“Of course, dear. . . .”

They went together to the room, and his father opened the door and pulled up one of the blinds. Mrs. Bagley, the charwoman who did odd work in the house and was an expert in this melancholy office, had drawn a clean white sheet over the bed. His mother lay there in a cotton nightdress with her hands folded in front of her, and her lips gently smiling. Even her cheeks were faintly flushed, but the rest of her face and her hands were of a waxen pallor. She looked very small and childlike. She looked like a small wax doll. In this frail and strangely beautiful creature Edwin could only recognise a shadow of the mother that he knew. It was a little girl that lay there, not his mother.

Edwin spoke in a whisper,—

“Should I kiss her?”

His father nodded and turned away.

But he did not kiss her as he had thought he would. For some reason he dared not, for he could not feel certain that it was she at all. He only touched her hands, the hands that he had always worshipped, with his fingers. They were cold; and still her lips smiled. The room was full of the odour of Sanitas which some one had sprayed or sprinkled over the floor. For the rest of his life the smell was one which Edwin hated; for in his mind it became the smell of death.

IV

On the evening after the funeral Edwin sat alone in the drawing-room. He sat there because the other room was still cumbered with the remnants of a melancholy repast: several leaves of mahogany had been dragged down from the dust of the attic and had lengthened the dining-room table to such an extent that there was scarcely room to move in it, and round this table, in the sunny afternoon, had clustered a large collection of people who smelt of black crape and spoke in lowered, gentle voices, out of respect for the woman whom, it seemed to Edwin, they had never known.

Everybody who entered the house—and there were many, for Mr. Ingleby was much respected in Halesby—wore the same grave air. Even the undertaker, a brisk little man with a fiery red beard and one shoulder lower than the other from the constant carrying of coffins, treated his daily task with the same sort of mute reverence. His face, at any rate, wore an expression that matched that of the mourners; and Edwin was only disillusioned as to the sincerity of his expression when he heard him swearing violently at the driver of the first mourning carriage. This moment of relaxation caused him to forget himself so far as to whistle a pantomime song as he crossed the drive.
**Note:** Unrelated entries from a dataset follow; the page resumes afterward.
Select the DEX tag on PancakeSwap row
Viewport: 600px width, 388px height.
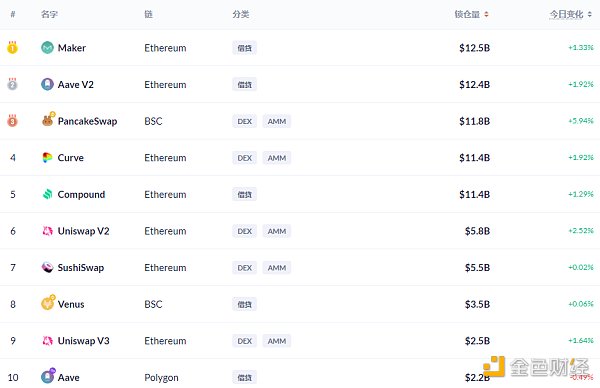pyautogui.click(x=245, y=121)
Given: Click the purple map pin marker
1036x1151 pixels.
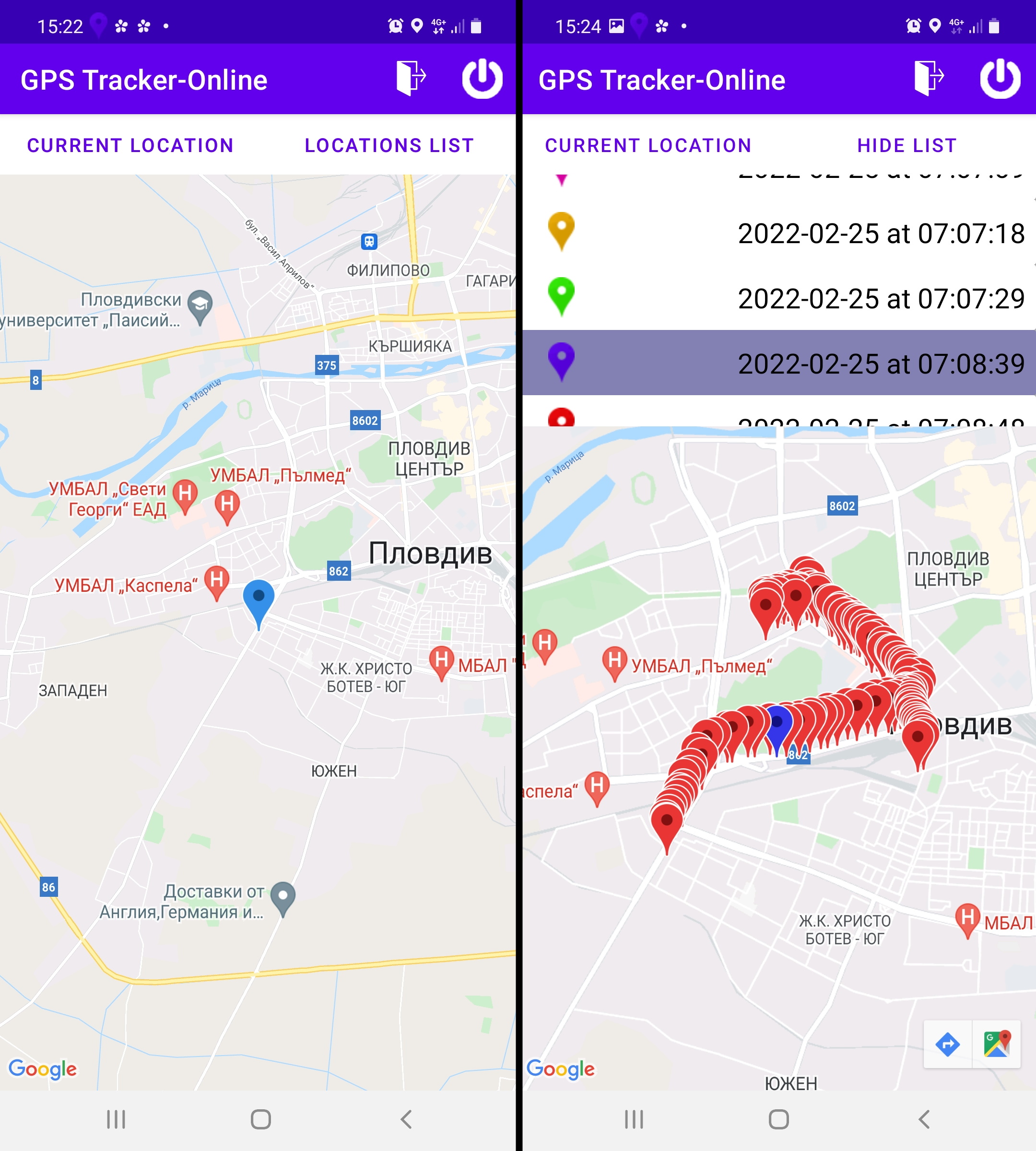Looking at the screenshot, I should point(562,358).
The black-coated people in the dining-room did not hear him: they were far too busy being serious: and behind them, from time to time, Edwin could see the grey face of his father, with curiously tired and puzzled eyes. Puzzled . . . that was the only word for them. It was just as if the man were protesting, in all simplicity, against the unreason and injustice of the blow which had fallen on him. Edwin, savagely hating the presence of all these hushed, uninterested people, found in his father’s suffering face a sudden reinforcement to his anger. It was a shame, a damned, ghastly shame, that a simple man like that should be hit in the dark; and even more pathetic that he should be simple enough to take the sympathy of his neighbours at its face value. Edwin glowed with a new and protective love for his father. It was as well that some generous emotion should be born to take the place of his numb grief.